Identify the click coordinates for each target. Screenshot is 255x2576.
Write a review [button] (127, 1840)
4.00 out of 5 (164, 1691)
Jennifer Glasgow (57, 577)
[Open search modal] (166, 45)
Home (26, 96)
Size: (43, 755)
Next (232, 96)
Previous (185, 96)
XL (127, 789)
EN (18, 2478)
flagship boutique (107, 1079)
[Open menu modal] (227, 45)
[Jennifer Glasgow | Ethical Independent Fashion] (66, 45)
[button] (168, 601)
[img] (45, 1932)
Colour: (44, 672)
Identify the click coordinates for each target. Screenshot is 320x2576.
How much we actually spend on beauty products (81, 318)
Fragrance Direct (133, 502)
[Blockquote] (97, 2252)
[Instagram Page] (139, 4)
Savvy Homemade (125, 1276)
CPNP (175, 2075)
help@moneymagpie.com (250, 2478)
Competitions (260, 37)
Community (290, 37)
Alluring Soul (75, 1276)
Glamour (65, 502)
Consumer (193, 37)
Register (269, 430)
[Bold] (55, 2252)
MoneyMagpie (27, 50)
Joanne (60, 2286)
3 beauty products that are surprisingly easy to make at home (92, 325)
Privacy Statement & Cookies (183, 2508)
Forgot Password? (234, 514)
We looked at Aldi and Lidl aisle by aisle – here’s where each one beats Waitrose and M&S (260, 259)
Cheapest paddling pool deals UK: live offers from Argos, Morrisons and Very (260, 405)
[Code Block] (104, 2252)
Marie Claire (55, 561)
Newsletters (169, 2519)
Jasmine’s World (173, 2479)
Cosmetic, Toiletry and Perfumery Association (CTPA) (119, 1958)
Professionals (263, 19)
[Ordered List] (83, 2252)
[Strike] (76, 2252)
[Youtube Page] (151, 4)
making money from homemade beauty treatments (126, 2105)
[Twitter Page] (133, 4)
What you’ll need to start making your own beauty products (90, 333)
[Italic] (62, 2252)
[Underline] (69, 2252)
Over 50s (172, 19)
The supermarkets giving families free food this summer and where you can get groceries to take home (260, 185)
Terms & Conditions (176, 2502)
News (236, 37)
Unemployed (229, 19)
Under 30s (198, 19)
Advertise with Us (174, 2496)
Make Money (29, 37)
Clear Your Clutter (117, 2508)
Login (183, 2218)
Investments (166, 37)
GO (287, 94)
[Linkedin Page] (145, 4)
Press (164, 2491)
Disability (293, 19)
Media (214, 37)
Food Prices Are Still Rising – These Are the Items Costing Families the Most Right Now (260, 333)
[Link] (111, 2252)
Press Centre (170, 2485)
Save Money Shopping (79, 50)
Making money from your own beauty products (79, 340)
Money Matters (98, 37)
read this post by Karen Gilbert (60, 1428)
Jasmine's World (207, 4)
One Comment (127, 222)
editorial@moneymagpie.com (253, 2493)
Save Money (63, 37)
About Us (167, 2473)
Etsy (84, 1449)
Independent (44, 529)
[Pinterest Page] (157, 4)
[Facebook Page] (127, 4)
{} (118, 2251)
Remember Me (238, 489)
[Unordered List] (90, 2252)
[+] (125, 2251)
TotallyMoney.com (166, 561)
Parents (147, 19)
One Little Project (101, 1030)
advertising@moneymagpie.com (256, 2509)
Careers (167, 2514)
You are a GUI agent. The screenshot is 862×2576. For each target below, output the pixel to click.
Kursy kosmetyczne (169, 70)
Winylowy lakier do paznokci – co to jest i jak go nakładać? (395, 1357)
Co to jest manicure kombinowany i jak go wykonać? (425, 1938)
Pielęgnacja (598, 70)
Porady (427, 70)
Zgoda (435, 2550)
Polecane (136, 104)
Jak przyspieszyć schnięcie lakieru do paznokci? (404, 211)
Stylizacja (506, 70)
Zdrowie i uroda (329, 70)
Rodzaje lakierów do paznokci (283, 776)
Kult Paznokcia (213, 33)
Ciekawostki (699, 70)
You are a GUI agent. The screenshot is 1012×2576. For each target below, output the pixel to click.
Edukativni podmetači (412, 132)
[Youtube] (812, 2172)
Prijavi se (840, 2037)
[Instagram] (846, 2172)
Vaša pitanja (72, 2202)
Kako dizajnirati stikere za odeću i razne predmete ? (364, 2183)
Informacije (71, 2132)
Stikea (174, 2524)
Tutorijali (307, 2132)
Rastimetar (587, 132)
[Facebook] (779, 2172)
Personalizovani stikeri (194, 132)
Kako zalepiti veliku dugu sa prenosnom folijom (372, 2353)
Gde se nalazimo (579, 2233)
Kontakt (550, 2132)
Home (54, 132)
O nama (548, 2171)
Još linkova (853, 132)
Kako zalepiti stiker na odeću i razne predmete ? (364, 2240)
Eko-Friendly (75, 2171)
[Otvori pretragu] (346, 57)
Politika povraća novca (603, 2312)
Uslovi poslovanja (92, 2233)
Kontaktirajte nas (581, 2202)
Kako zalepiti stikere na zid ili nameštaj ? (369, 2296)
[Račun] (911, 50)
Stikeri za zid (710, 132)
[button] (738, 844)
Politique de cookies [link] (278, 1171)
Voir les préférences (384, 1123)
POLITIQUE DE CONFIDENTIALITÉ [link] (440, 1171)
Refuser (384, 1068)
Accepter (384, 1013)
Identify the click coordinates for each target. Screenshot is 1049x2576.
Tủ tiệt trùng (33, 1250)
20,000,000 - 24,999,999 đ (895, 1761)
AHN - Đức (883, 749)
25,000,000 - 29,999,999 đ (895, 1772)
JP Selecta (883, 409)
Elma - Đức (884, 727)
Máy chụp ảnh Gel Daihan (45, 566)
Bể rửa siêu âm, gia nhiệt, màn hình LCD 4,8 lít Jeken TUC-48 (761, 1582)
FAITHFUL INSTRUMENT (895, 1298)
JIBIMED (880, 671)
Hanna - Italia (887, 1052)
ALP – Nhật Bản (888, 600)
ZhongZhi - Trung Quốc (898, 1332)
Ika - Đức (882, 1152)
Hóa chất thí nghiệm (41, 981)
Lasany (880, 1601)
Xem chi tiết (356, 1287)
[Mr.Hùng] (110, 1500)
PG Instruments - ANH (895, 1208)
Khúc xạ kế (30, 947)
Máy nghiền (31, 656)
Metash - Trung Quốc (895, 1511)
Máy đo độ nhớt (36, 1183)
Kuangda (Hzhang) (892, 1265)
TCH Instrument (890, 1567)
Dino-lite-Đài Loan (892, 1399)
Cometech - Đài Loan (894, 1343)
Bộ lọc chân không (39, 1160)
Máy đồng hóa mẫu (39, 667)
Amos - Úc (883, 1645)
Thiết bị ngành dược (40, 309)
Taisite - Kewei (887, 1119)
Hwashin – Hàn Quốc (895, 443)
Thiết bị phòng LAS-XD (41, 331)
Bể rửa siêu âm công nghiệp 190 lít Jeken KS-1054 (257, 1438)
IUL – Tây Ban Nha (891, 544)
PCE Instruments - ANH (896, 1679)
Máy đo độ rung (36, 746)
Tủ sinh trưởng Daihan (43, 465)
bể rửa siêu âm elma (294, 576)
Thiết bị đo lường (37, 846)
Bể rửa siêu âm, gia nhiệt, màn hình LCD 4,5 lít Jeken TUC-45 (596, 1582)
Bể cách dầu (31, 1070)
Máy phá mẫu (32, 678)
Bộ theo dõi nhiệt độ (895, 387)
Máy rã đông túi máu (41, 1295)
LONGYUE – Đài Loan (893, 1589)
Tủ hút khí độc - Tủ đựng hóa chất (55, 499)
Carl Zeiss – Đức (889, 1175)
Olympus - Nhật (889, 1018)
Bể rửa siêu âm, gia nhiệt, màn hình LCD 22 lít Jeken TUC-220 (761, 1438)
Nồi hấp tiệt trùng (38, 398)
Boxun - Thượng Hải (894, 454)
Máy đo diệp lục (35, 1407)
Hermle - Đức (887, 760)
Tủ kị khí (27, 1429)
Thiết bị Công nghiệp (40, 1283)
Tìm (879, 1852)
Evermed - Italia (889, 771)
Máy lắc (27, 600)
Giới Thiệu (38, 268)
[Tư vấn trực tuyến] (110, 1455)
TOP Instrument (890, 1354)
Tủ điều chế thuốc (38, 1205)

Work task: Every line where "below" appears must be returned from the listing above.

Reply to the exercise:
You are a GUI agent. The screenshot is 862×2576. For each target below, output the pixel to click.
You are a GUI agent. The screenshot is 1012×2576. For each target below, output the pixel to click.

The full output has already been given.